Bu yüzyıl bizim

- Ronahi SERHAD
468 views
Yeni bir yılı daha direniş gücü ile karşılarken taşıdığı büyük risklerle beraber heyecan ve umut doluyuz. Ezilenler, toplumsal hareketler açısından yeni bir mücadele yılında temennilerin ötesinde yarattığımız gelişmeler, başarılar kadar yetersiz kalan yönlerin muhasebesini yaparak yeni hedefleri belirlemek önemli.

Değerlendirmeme, zamanı Rêber Apo’ya özgürlük ve kadın zamanına dönüştüren cesur, direngen tüm kadınları selamlayarak başlamak istiyorum. Bu uğurda şehit düşen Berivan Zilan, Delal Nurhak, Nagihan Akarsel, Peyman Bagok, Mizgin Ronahi, kimyasal saldırılarda şehit düşen Helbest ve onaltı arkadaşımız şahsında tüm devrim şehitlerini saygı, sevgi ve minnetle anıyorum. Özgürlüğe fedaice kendisini yatıran öncülerimiz her daim yolumuzu aydınlatacaktır. Kadın mücadelesi, 2022’nin ilk gününden yılın son ayına kadar ufuk açıcı tartışmalar kadar, uğruna büyük bedeller vererek kesintisiz eylemsellik halinde oldu. Kadınlar, emekleriyle toplumsal alana dokunarak, inşa ederek, dağlarda görülmemiş bir direniş sergileyerek insan iradesinin sınırsızlığını ortaya koyarak, zindanlarda faşizme boyun eğmeyerek, ideolojik ve politik mücadelelerinde stratejik çıkış yaptı.
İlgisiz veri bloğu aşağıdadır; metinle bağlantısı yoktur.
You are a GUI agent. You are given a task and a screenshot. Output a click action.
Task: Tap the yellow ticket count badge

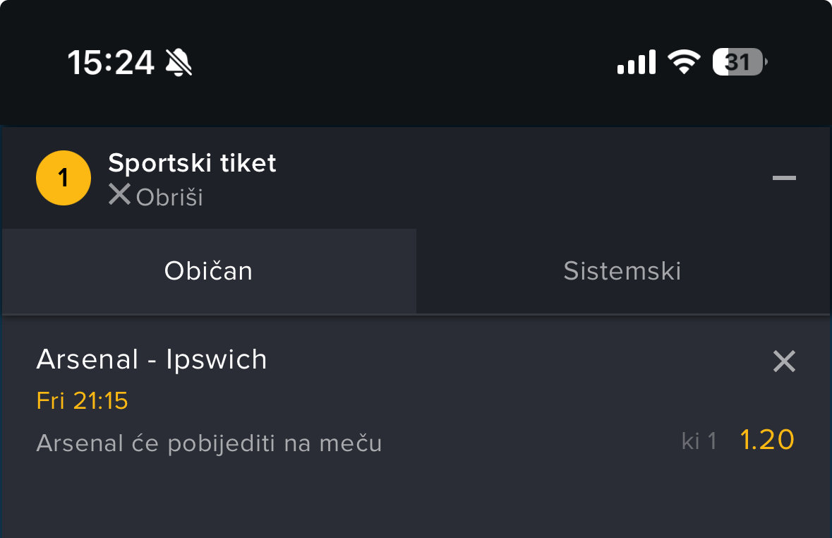point(64,178)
Küresel kapitalist sistem, toplumsal mücadele ile karşı karşıya
2022 yılı kadın mücadelesi kapsamı ve sonuçlarını temel başlıklar altında özetlemeye çalışırsak:
Birincisi; kapitalist modernist sistem krizi tüm coğrafyalara ekonomik, siyasi, askeri olarak yansımakta ve bu da kadınları, halkları yaşadıkları ülkelerde sistemle çarpışmaya yönlendirmekte. Üst üste farklı sosyal patlamalar, devasa mitingler, yürüyüşler kadınların öncülüğünde ve ezici çoğunluğu gençlerin oluşturduğu toplumsal tepkilere, protestolara yol açtı. Küresel kapitalist sistem, doğrudan kadın ve halkların toplumsal mücadelesiyle karşı karşıya. Öte yandan ise kendi aralarındaki çıkar çelişkisi ve çatışmaları derin siyasi, askeri ve ekonomik krizi doğurdu. 3. Dünya Savaşı gerçeğinde ABD’nin merkezi otoriterliği sarsıntı içinde. Ve dünya yeni bir merkezi uygarlık arayışında. 3. Dünya Savaşının askeri boyutuyla en yoğunluklu etkilediği alanların merkezi Kürdistan ve Ortadoğu’dur. Ukrayna-Rusya savaşı ise egemenlerin kendi aralarındaki güç devşirme savaşıdır. Kadınların, ezilenlerin, halkların bu savaşa taraf olması söz konusu olamaz. Ukrayna, NATO’nun hakimiyet alanını genişletme, kapitalist çıkarları savunma uğruna halkı kurban etmiştir. Rusya ise, emperyalist hakimiyetini sürdürmek adına Ukrayna’ya saldırmıştır. Her ikisi de halkların seçeneği değildir. Yaşanan, kapitalist modernite güçlerinin egemenlik savaşıdır. Kadınlar, kendi mücadele hatlarını, kadın özgürlüğü ve adil bir dünya arayışı olarak ‘Yaşamı özgürleştireceğiz’ arayışı etrafında şekillendiriyor. Bu, üçüncü yol tercihini esas alarak yeni toplumsal paradigmayla demokratikleşme, özgürlük, barış, adalet, eşitlik, yoksulluk sorunlarına alternatif yeni bir sistemi öngörerek ve örerek mücadele yürütmenin ifadesidir. Mücadeleci kadınlar; egemen, iktidarcı erkek akıl siyasetinin yedeği, malzemesi, kurbanı, figüranı olmayacağını, kendi adına mücadele sahasında olduklarını çok cesur ortaya koyuyor.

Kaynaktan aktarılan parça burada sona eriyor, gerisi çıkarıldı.